To report a case of calciphylaxis in a patient with primary hyperparathyroidism without coexistent renal failure.

METHODS

The clinical, laboratory, and radiographic details of this case are reviewed, and the pathogenesis of calciphylaxis and the associated prognosis are discussed.

RESULTS

A 52-year-old woman had progressive fatigue, cachexia, severe osteoporosis, and necrotizing skin lesions. Her serum calcium level was 16 mg/dL, serum phosphorus level was 2.13 mg/dL, and parathyroid hormone level was 2,257 pg/mL (reference range, 15 to 65). On physical examination, gangrenous skin lesions with black crusts were noted on her legs, abdomen, and gluteal region.

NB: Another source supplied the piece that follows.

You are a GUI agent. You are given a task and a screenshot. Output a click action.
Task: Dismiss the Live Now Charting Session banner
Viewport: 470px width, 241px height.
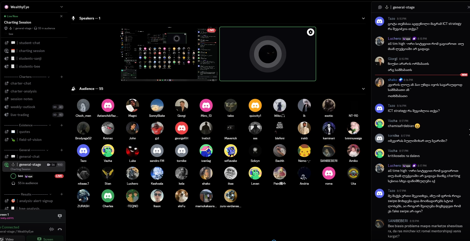coord(61,16)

A mass lesion was detected in the parathyroid region by both ultrasonography and a parathyroid scan. The patient underwent a bilateral neck exploration, and a parathyroid adenoma measuring 3.5 by 1.5 by 1.2 cm was found on pathologic examination. After the operation, biochemical findings normalized, and the skin lesions progressively improved.

CONCLUSIONS

Severe primary hyperparathyroidism may be a factor leading to calciphylaxis, even in the absence of renal failure and a high calcium-phosphate product. This potentially life-threatening condition should not be left untreated if the levels of serum calcium and parathyroid hormone are severely elevated.